Testing and Evaluation
Testing Scripts and Evaluation Metrics
Evaluating your fine-tuned model is crucial to understand its performance and make necessary adjustments. Our platform provides options for users to add metric functions and generate evaluation scores.
Providing a Test Dataset
When creating a training job, you have the option to include a test dataset. Including a test dataset allows you to evaluate your model's performance on unseen data during the training process.
How to Include a Test Dataset
- Create a New Training Job: In your model service workspace, go to the training jobs panel and click on + NEW TRAINING JOB.
- Upload Test Dataset: In the training job creation form, you'll find an option to upload a test dataset. Click on Upload Test Dataset and select your test dataset file.
- Dataset Format: Ensure your test dataset is in the same format as your training dataset (CSV or JSONL) and follows the dataset preparation guidelines.
Using Custom Testing Scripts
Our platform allows you to edit the default testing script or upload your own to evaluate your model using specific criteria.

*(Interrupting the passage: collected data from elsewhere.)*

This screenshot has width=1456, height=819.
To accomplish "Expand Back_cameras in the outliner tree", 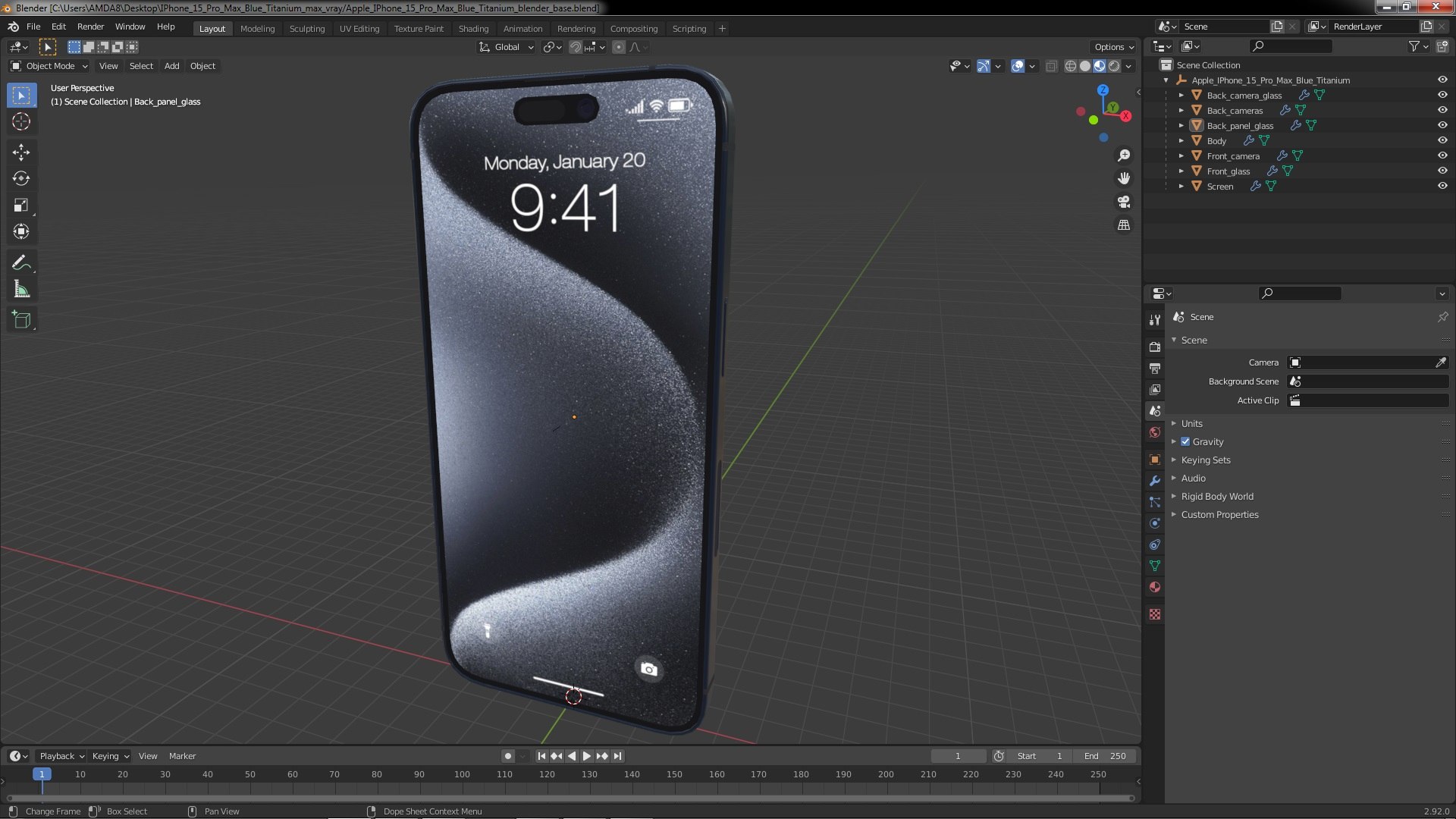I will pyautogui.click(x=1181, y=110).
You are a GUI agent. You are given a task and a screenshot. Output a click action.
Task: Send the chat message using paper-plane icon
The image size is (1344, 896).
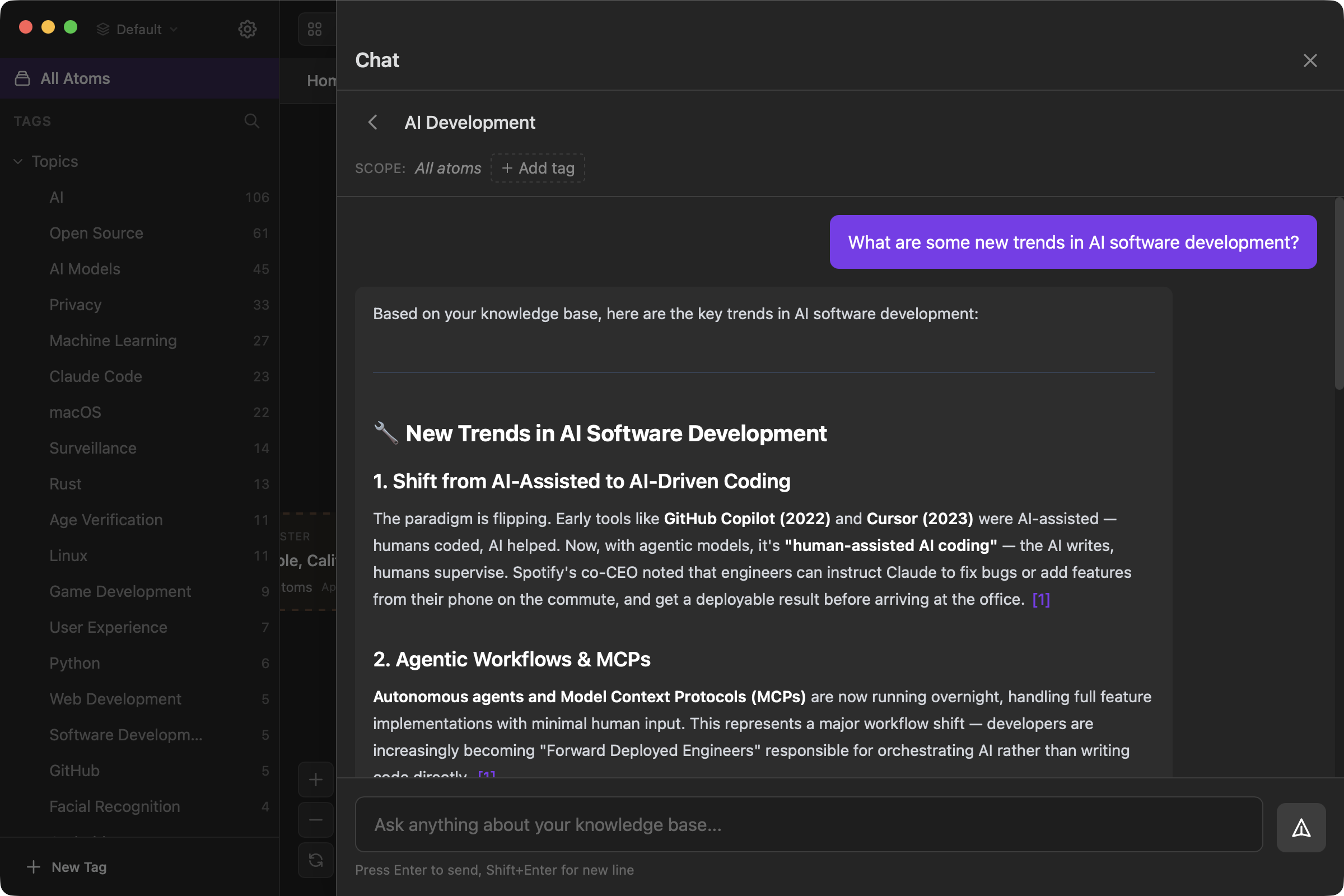point(1301,827)
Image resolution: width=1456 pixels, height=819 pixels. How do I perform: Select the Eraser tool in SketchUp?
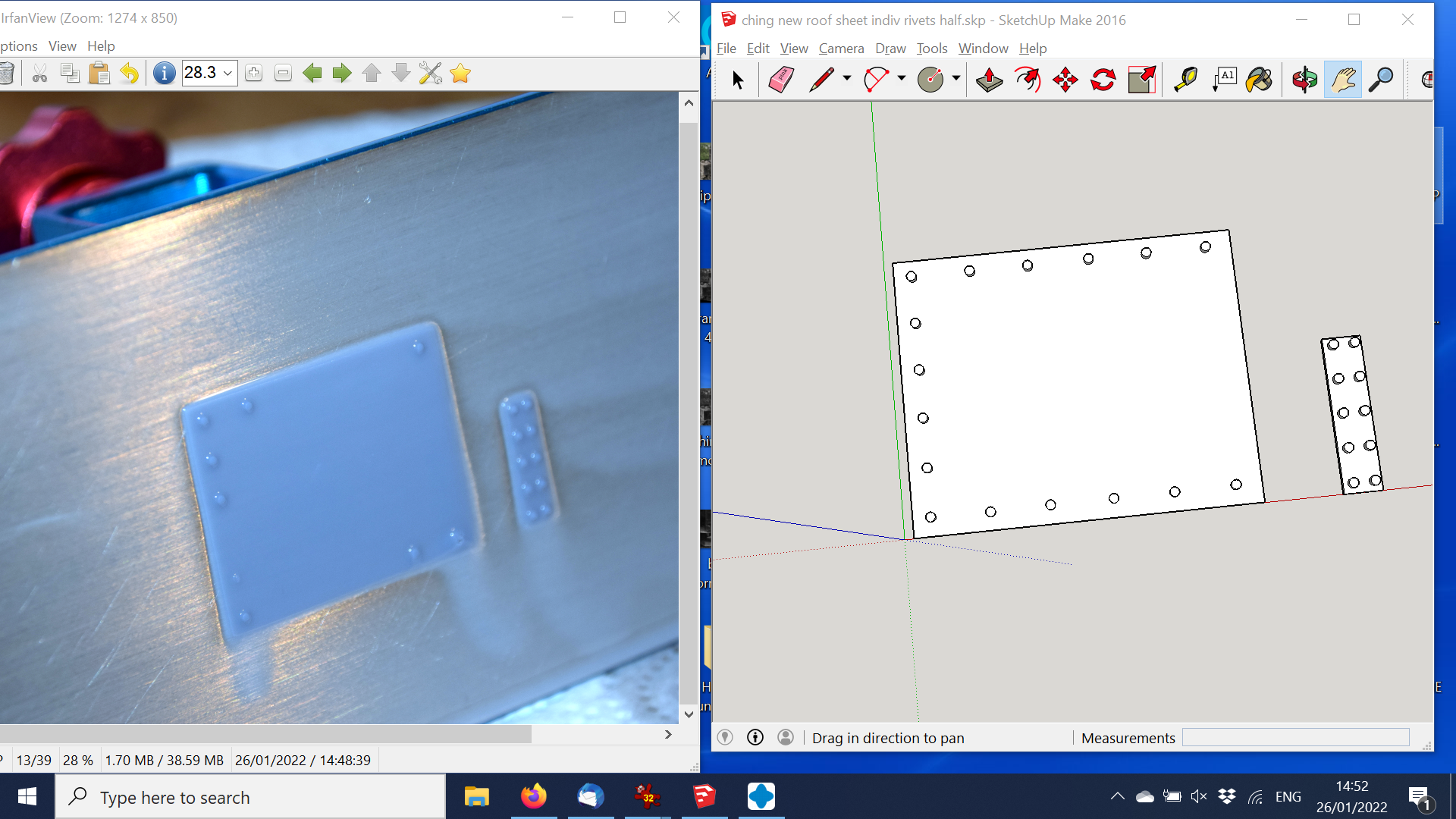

How to Edit the Testing Script
- Advanced Options: In the training job creation form, scroll down to the Advanced Options section.
- Edit Testing Script: Click on the Edit Testing Script button to open the default testing script editor.
- Modify Metric Functions: Update the script by adding your custom metric functions in the specified format.
Note: The default testing script contains placeholder functions where you can insert your custom metrics. Ensure that your functions adhere to the expected input and output formats.
Writing Custom Metric Functions
When creating or editing your testing script, you can define custom metric functions to generate evaluation scores.
Format for Custom Metric Functions
- Function Signature: Each metric function should accept three parameters:
input_text
,expected_output
, andpredicted_output
. - Return Value: The function should return a numerical score (e.g., integer or float) representing the metric.
Example of a Custom Metric Function:
def sample_metric(input_text: str, expected_output: str, predicted_output: str) -> float:
# Your custom metric calculation
score = compute_some_metric(expected_output, predicted_output)
return score
Updating the Metrics Dictionary
In the testing script, there's a dictionary named metrics_name_mapping where you register your custom metric functions.
Example:
metrics_name_mapping = {
"metric_name1": sample_metric,
# Add more metrics as needed
}
Instructions:
- Add Your Metrics: Replace "metric_name1" with the name of your metric and sample_metric with your function name.
- Multiple Metrics: You can add multiple metrics by including additional key-value pairs in the dictionary.
Generating Evaluation Scores
After training, the platform will use your testing script to evaluate the model on the test dataset.
- Per-Checkpoint Evaluation: Evaluation is performed at each checkpoint or epoch during the training process.
- Results Display: The generated results and evaluation scores are displayed on the UI, allowing you to track your model's performance over time.
- Accessing Results: Navigate to the Training Job Details page to view the evaluation results.
Interpreting the Results
- Generated Outputs: For each test input, the platform displays the model's predicted output alongside the expected output.
- Metric Scores: The calculated metric scores are shown, helping you assess the model's performance quantitatively.
- Performance Over Epochs: By evaluating at each checkpoint, you can observe how the model improves (or not) over time.
Best Practices for Testing Scripts
- Consistency: Ensure that your testing script uses the same preprocessing steps as your training data.
- Error Handling: Include error handling to manage unexpected inputs or issues during evaluation.
- Performance Optimization: Write efficient code to reduce evaluation time, especially for large datasets.
- Validation: Test your custom metrics locally before uploading to ensure they work as expected.
Tips for Effective Evaluation
- Align Metrics with Objectives: Choose evaluation metrics that best reflect your model's intended use case.
- Use Representative Test Data: Your test dataset should be representative of the data the model will encounter in production.
- Monitor Overfitting: By evaluating on a separate test dataset, you can detect if the model is overfitting the training data.
Note: This testing script included on the platform is a template to guide you in writing your testing script. Ensure your actual script includes all necessary imports and handles any exceptions appropriately.
By utilizing custom testing scripts and evaluation metrics, you can gain deeper insights into your model's performance and make informed decisions to enhance its capabilities. Remember that when you include a test dataset, the platform displays the generated results along with any metric function scores you have included, and these results are available at each checkpoint or epoch during the training process.